The California rule covers employers who should reasonably anticipate that workers may be exposed to wildfire smoke. At the forefront of concern are those immediately affected by the smoke, including agricultural workers, outdoor laborers, and others who work outdoors, said Nicole Marquez-Baker, senior staff attorney with the California worker advocacy nonprofit Worksafe Inc.
Worksafe, the California Rural Legal Assistance Foundation, and the California Federation of Labor last December petitioned the California Department of Occupational Safety and Health, or Cal/OSHA, for an emergency standard before the 2019 wildfire season.
Employers seeking guidance can look to the state’s heat illness prevention standard that kicks in when temperatures rise, Marquez-Baker said. That rule also requires that workers get breaks and that training materials are translated into multiple languages.
“We definitely need to think about how are we going to get the word out so that employees know and workers now what their rights are and employers know what their responsibility is,” she said.
Smoke from wildland fires combine easily inhalable particulates with other chemicals, including benzene, carbon dioxide, carbon monoxide, formaldehyde, and polycyclic aromatic hydrocarbons.
The federal Environmental Protection Agency along with California agencies provide online regional and local air quality measurements and forecasts.

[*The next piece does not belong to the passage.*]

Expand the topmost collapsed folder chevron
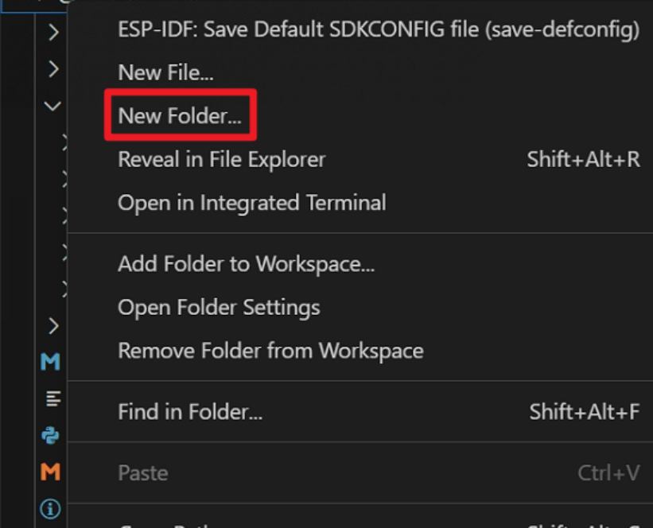The height and width of the screenshot is (528, 653). (53, 32)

Employers must look to the Air Quality Index to know when the requirements are triggered. The Air Quality Index for fine smoke particles—particulates with a diameter of 2.5 micrometers or smaller—must be greater than 150, on a scale of 0 to 500, with 500 being the worst. The state is considering dropping the AQI threshold level to 100. An AQI above that level is considered unhealthy for sensitive groups.
The process of adopting a permanent regulation is just beginning as the agency considers some of the comments received at an Aug. 27 wildfire smoke committee advisory board meeting. One question is how to cover workers who aren’t exclusively outside, such as warehouse and hotel workers, but are intermittently exposed. Already raising issues of cost and compliance are Sempra Energy’s San Diego Gas & Electric, California Attractions & Parks Association including Disneyland and Six Flags, and the California Hospital Association.
The emergency regulation sunsets in January but could be extended for up to one year after its July 30 adoption date while Cal/OSHA works to make the regulation permanent, agency spokesman Frank Polizzi said Oct. 30.
The emergency regulation doesn’t apply to enclosed buildings where the air is filtered through a mechanical ventilation system, although employers still can offer masks to workers, said Henderson. The most commonly available mask is the N95, an oval, disposable mask that fits over the user’s nose and mouth and filters out particulates.
“You can still provide N95 masks for voluntary use. We do that here at my law firm. It’s not for the folks working inside but we provide them for folks if they‘re going out to lunch in the Financial District,” Henderson said.
“It’s good human resources management. That’s what it is. And being a good employer I think oftentimes requires going beyond the letter of the law. And that’s what we’re doing at Seyfarth.”